Il y a cependant toutes les raisons de s’inquiéter et de craindre que ce forum va se terminer comme les nombreux autres dialogues qui ont précédé.
Sur « la provocation à la norme »
Nous avons en Afrique un fonctionnement qui est une sorte de provocation à la norme. La norme n’est pas nous. La norme vient d’ailleurs. Et en matière constitutionnelle, quand on est en République Centrafricaine, la norme vient de la constitution française. La normalité constitution que nous trouvons dans les manuels et que nous écrivons procède d’une démarche de rationalisation du réel, qui part du réel et tente de lui donner un sens.
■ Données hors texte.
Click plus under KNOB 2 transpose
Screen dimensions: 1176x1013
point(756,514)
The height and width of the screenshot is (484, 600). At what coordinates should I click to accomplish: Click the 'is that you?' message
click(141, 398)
Et c’est ce sens que d’autres ont tenté de donner et qu’un certain nombre de juristes vont saisir en nous disant que c’est ce qui doit être appliqué dans le réel centrafricain.
J’espère que demain, il sera possible, en République Centrafricaine, comme ailleurs en Afrique, de se construire de véritables constitutions, qui soient l’expression du génie de chacun de ces peuples là dans une transaction avec l’universalité.
Sur l’insertion des ressources naturelles dans les constitutions africaines
Il y a deux branches [à l’alternative que je propose]: La souveraineté permanente sur les ressources naturelles. L’inscription des ressources naturelles comme patrimoine commun.
Il y a une nécessité pratique aujourd’hui que les africains puissent avoir la voix au chapitre quant à la gestion de leurs ressources naturelles, quant à l’exploitation de leurs ressources naturelles, et quant aux bénéfices des fruits de cette exploitation là. D’où la deuxième branche de l’alternative qui me permet d’affirmer que ces ressources constituent un patrimoine commun du peuple. Cela veut dire que, dans le contexte, centrafricain, il faut lutter contre les tentations d’appropriations quasiment privées, quasiment ethniques, quasiment villageoises des ressources.